2008-03-05

Why I’m not switching to OSX

(Or: why I didn’t apply to work for Apple instead).

I care about good design and æsthetics more than most people. I’ve toyed with an OS 8 system before and, though I wasn’t part of its intended audience, I couldn’t help falling in love with the attention the guys put on it — especially after years of exposure to crappy interfaces in the free software world. Thus, when my company asked me to choose between a Thinkpad and a Macbook, I thought it would be a good time to taste OS X myself.

By the way, no, design and æsthetics aren’t the same thing. Design is about working well, and æsthetics is about being pleasurable to the senses. Good design is mostly (but not always) universal, and good æsthetics is generally (but not entirely) subjective. Still, they’re closely related characteristics.

You have to understand that, given its reputation, I had high expectations for OS X. Most of my free software friends talk about it like it’s a temptation too strong to resist. As it turns out, they weren’t saying this for love of design; they were just running away from the trouble of having to fiddle with configuration files. It’s true that it’s a big bother, and that OS X is much better in that aspect, but this advantage has little to do with product quality; it’s a natural consequence of Apple’s controlled hardware model. I like being free to work in real work, but I don’t like it so much that I’m willing to abandon a free market approach to hardware, so this argument isn’t enough for me to switch. Let’s talk about what matters instead.

Hardware– and sofware-wise, the design is simply perfect. Most important in design is being simple and paying attention to detail, and Apple excels in both. I love the way the sleep led is subdued, so it doesn’t reflect from the wall into your face if you turn your notebook away when you’re in bed; the way the power cable has a (pretty) light indicator in the connector itself, lighting green if the battery’s full and orange if it’s charging; the way the size of the keyboard and trackpad and space for your hands are all carefully thought out and well-laid so that you don’t feel like typing in a sardine can, etc.
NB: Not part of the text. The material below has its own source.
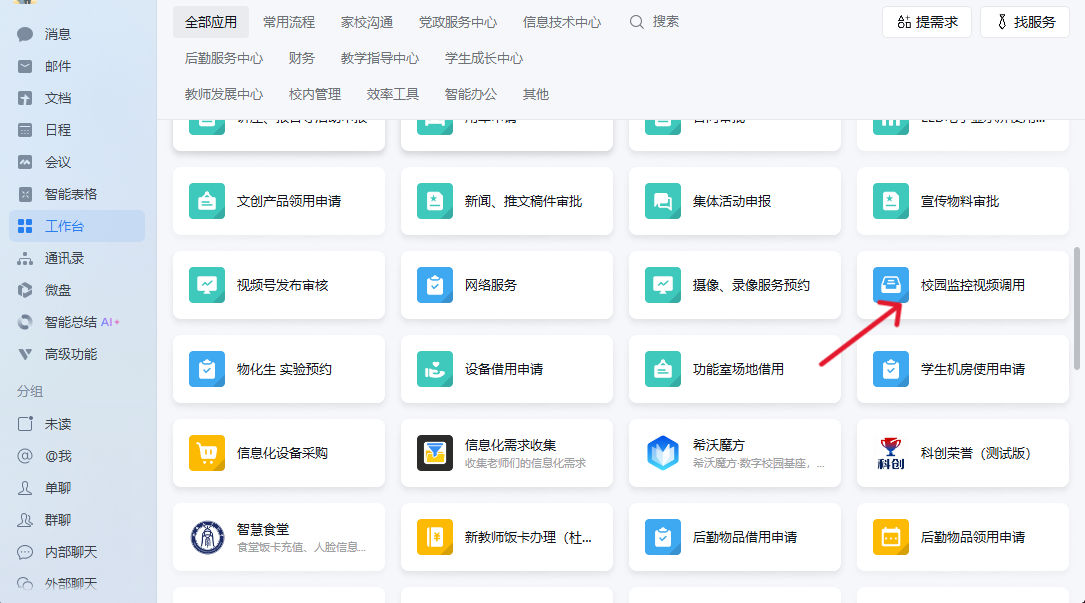The height and width of the screenshot is (603, 1085).
Task: Select the 后勤服务中心 category tab
Action: coord(224,58)
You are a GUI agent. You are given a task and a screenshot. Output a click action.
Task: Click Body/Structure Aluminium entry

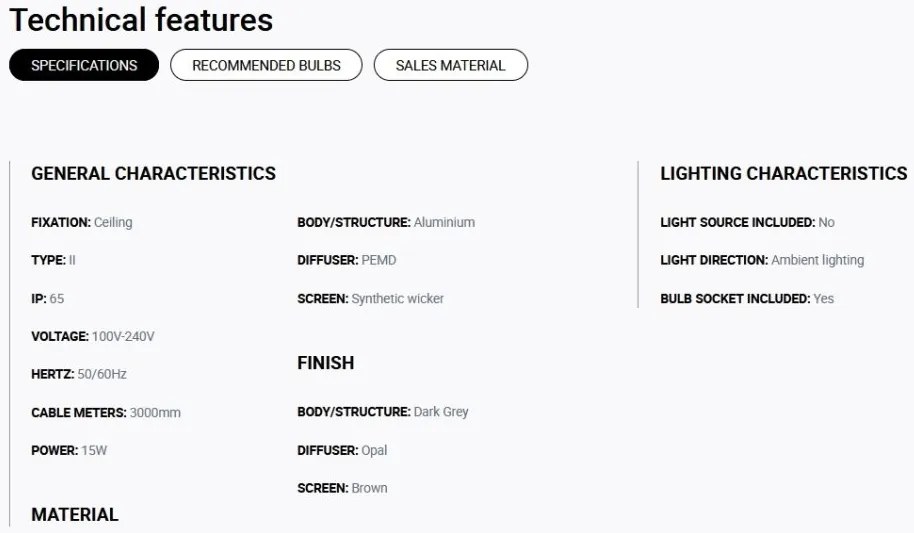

As for the GUI, if Windows is KDE done wrong, OS X is Gnome done right (so it’s two orders of magnitude better than Windows). I’ve nothing to complain.

My first problem with OS X is æsthetic.

It might help to insist that I care about æsthetics. I asked for a Macbook instead of a Macbook Pro because I don’t like silvery things; this is how much I care. I hate most modern technology, and my reasons are mainly æsthetic (though the rampant bad design also helps). I’m burning money improving the appearance of my apartment before buying stuff I need like a TV, a car, or furniture. If I don’t like the æsthetic vision of a system I won’t use it, period. And I hate hate hate OS X’s appearance. It’s representative of everything I hate in modern visual trends: it’s glossy, shiny, round, plastic, 3d, horribly “lickable”. I like simple plain 2d colors with square corners. My monitor is a bidimensional surface AND I LIKE IT THAT WAY.

This wouldn’t be so bad, really, if not for a second issue I’ve underestimated: OS X is WAY too proprietary. I was quite amazed to learn that there’s no way to change OS X’s appearance, except using a third-party add-on. Which costs money. Worse yet, it’s proprietary, so you can’t fix e.g. the fact that it doesn’t work in Leopard. I searched for some Japanese dictionaries, and — guess what? — all I could find were proprietary and paid, despite using free edict data underneath. I’ve been using GNU/Linux since 2001, and being back to the proprietary world was not a pleasing experience; suddenly I’d be in the hands of companies again, unable to work on my system myself.

I don’t mind paying money for good software, really. But when a company’s core system is sold in a proprietary model, their users can’t improve it. And, because of that, users fall into a “consumer” role instead of being creators, and depend passively on other companies to do everything, and thus the whole software landscape has incentive to be proprietary. I’ll just run Debian in my Macbook, thank you very much.